What offends me as a Newfoundlander
An edited version of the following commentary was aired on CBC’s Fisheries Broadcast on Monday, April 11th.
My name is Ryan Cleary and I’m calling from St. John’s.
I wish to respond to statements made on the Fisheries Broadcast earlier this week by fisherman Ray Wimbleton.
With a federal election in full swing, Ray questioned why the fishery has barely been mentioned.
Ray asked why not a single federal candidate is talking about rural Newfoundland’s broken engine — the fishing industry.
I spoke to Ray many times when I hosted VOCM NightLine.
Ray talked about the fishery and how it was dying around him.
Ray talked about how young Newfoundlanders were turning their backs on the sea, because there’s no living in it — no future in it.
Ray sees himself as the last of a breed.
I told Ray to have hope — things can change.
And I believe that.
I asked one question before agreeing to represent the New Democrats in St. John’s South-Mount Pearl.
One question.
I asked whether the NDP would support a judicial inquiry into the Newfoundland and Labrador fisheries.

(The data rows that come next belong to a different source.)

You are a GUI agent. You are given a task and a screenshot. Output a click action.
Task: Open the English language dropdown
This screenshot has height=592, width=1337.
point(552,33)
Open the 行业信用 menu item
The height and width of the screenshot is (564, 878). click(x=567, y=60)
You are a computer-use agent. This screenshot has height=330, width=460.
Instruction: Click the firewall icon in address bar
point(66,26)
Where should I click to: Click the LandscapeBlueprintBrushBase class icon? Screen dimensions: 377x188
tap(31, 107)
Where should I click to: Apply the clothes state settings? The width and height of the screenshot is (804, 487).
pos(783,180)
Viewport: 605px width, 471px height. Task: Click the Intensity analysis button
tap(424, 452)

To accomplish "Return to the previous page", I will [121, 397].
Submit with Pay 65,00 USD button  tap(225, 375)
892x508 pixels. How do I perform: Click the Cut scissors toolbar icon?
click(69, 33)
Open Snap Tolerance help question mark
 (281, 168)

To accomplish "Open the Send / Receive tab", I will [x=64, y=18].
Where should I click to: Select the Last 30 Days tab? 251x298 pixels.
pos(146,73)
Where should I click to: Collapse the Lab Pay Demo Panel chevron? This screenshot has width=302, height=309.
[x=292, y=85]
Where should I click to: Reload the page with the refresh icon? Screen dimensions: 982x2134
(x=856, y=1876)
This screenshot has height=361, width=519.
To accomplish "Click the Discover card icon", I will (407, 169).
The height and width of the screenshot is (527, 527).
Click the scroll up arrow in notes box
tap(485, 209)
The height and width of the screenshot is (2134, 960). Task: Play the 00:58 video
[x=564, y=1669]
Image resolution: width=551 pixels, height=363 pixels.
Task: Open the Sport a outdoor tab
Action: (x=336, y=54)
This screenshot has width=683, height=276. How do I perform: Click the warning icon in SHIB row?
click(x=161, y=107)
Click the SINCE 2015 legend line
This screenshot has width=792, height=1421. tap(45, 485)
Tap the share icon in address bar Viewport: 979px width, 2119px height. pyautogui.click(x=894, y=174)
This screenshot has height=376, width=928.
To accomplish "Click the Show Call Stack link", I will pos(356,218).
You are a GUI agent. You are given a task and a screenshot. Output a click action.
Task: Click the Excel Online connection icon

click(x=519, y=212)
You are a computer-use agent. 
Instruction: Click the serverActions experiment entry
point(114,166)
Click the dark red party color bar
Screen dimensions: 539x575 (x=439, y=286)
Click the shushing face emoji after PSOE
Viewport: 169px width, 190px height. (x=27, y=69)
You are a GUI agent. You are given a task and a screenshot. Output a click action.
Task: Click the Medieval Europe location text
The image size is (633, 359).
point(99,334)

The New Democrats said yes.
Then I said yes.
The fishery must be rebuilt.
But we can’t rebuild without all the facts: on science, enforcement, quotas and — most importantly — management.
The same DFO management that ran groundfish stocks into commercial extinction manages the fishery today.
What’s happened has been described as “managed annihilation.”
Which offends me as a Newfoundlander.
I take it personally.
There may be no fishery left by the time Canada/EU free-trade deals are done.
The same foreign countries that cleaned out the Grand Banks could be granted access to pick the bones clean.
Pick the bones clean.
We need an inquiry to provide a baseline of information so we can start making decisions and moving forward.
We have to get our act together now so we’ll have a future after oil.
This week I met fisherman Paul Critch, whose 60-foot boat was tied up at Prosser’s Rock boat basin in St. John’s harbour.
Paul said he named his boat the Chelsea and Emily, after his two daughters.
Paul is a 5th generation fisherman.
Upon the birth of his second daughter, Paul said his father said “Thank God.”
“Thank God” it’s not a boy.
A grandson would have to go into the fishery.
And who wants that.
This is what we’ve come to.
We have hit rock bottom.
The time to rebuild is now.
Thank you.
Comments
And this is a country where the young
leave quickly
unwilling to know what their fathers know
or think the words their mothers do not say —
Al Purdy, "The Country North of Belleville"
The fisherman’s experience off the coast of Newfoundland is the farmer’s experience in the fields of Ontario. They both, at times, have been easily defeated by nature. Purdy said, “What do you do with a place like that, where you can spend your entire life watching the same patch of gold shimmer amid all the red of the very same hills…Well it’s like I say, it’s the kind of country that the young leave quickly…and I did.” Why would a young person settle for scratching out an existence in a land where you cannot control your own outcome? Of course, the young people are “unwilling to know what their fathers know.” In accepting the jobs of their fathers, linked to the land, they would be accepting defeat. Why do they leave? Well, why would they stay? The land certainly is beautiful, but “you can’t eat the air/and you can’t drink the sea.”